A post-secondary degree has been known to aid in career promotions for service members, and it is a qualifier for all enlisted to officer programs. In addition, it can help increase job opportunities for those who transition out.
The 2019 findings from the National Center for Education Statistics concur. According to its report, those ages 34 to 44 — the ages of many service members post-retirement — who have a college degree or higher, have an 87.9% employment rate compared to those who have high school level education, which holds a 74.6% employment rate.
Army Staff Sgt. Ulisses Bautista started working towards his college degree while on tour in Korea at the age of 34.

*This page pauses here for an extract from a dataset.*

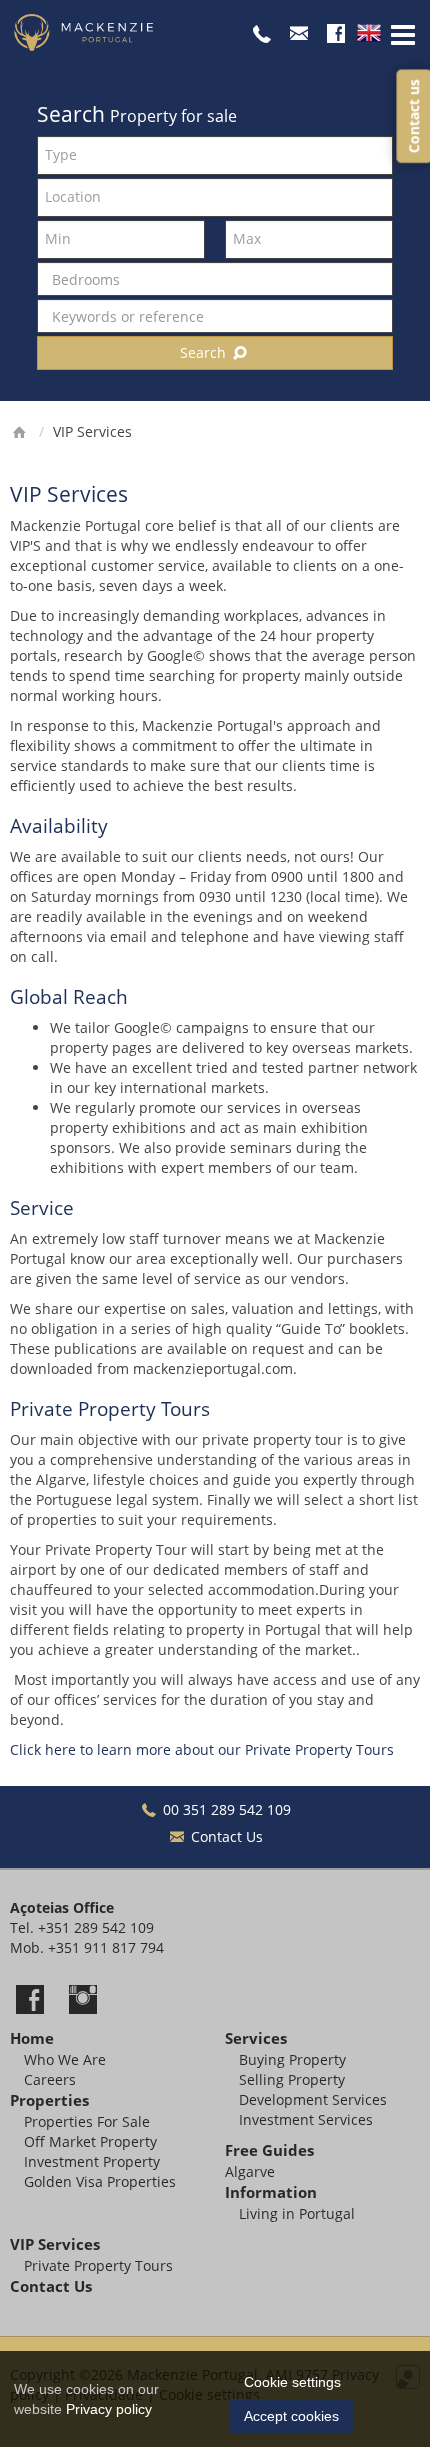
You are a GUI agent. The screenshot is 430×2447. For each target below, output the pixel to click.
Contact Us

“I started college because I wanted to do something that would benefit me while I was in the military. I was also thinking about retirement, and having my degree will give me a head start for job searching once I retire,” Bautista said.
Since he began, he has achieved his associate degree and is now pursuing a bachelor’s degree.
“For me, starting was the hardest part. Once you’re in the groove, it becomes easier, especially if you’re doing something you love, which I am,” he said.
Bautista suggests considering three factors when starting school:
- Is my program of interest available locally or virtually?
- Will my benefits cover the costs of the program?
- What type of scheduling flexibility will I need while attending classes?
Service members can also speak with the base education center about academic options like onsite learning versus virtual, program terms, and tuition benefits.
Tips for balancing education and active-duty service
Army Sgt. 1st Class Steven Alwine is currently studying for his Bachelor of Art in marketing from American Military University. His course load is full time and fully virtual.
Like many service members, Alwine is not only working toward furthering his current career, but he is also looking forward to post-military options. He said with his degree in marketing, he will not only be able to apply the skills he learns for a future marketing career, but he will learn skills that he can apply while on active-duty service.
“The fields overlap with other elements of personnel management, sociology, and understanding of people individually and in groups,” he said.
But balancing active-duty service, classes, and home life is no easy feat. Alwine suggests that the first step is to be transparent with your spouse and your family about how much time classes will require in addition to the service member’s daily mission.
“Plan for how to space out school requirements throughout the week so you aren’t spending your whole weekend trying to do schoolwork. … If possible, coordinate with your chain of command to provide some time during the week to get… schoolwork done,” Alwine suggested.
In addition, having a plan in place and deadlines in mind are crucial to ensuring there is an equal amount of time spent on work, school, and with family.
“Take breaks from school, but know when deadlines are approaching. [And] make… plans for content so if you do have to take a break it is easier to return to a paper or lab,” he said.
Other tips for managing time:
- Be clear with family about your school schedule
- Make a plan for taking breaks
- Plan to do your coursework during the week at a set time
- Consult with your command about taking time for schoolwork
- Find a support group to keep you motivated, like Student Veterans of America
In the end, Bautista and Alwine said pursuing a higher education degree while in uniform is worth it, even if it requires extra planning. Benefits like tuition assistance and rallying supporters in the form of friends, family, and colleagues can help tremendously.
Alwine’s biggest advice: find your support group.
“[Speak with] the enlisted people who got degrees on active duty for how to manage time, or even a sympathetic ear who will keep you moving towards completion. It’s a hard road, but it’s worthwhile.”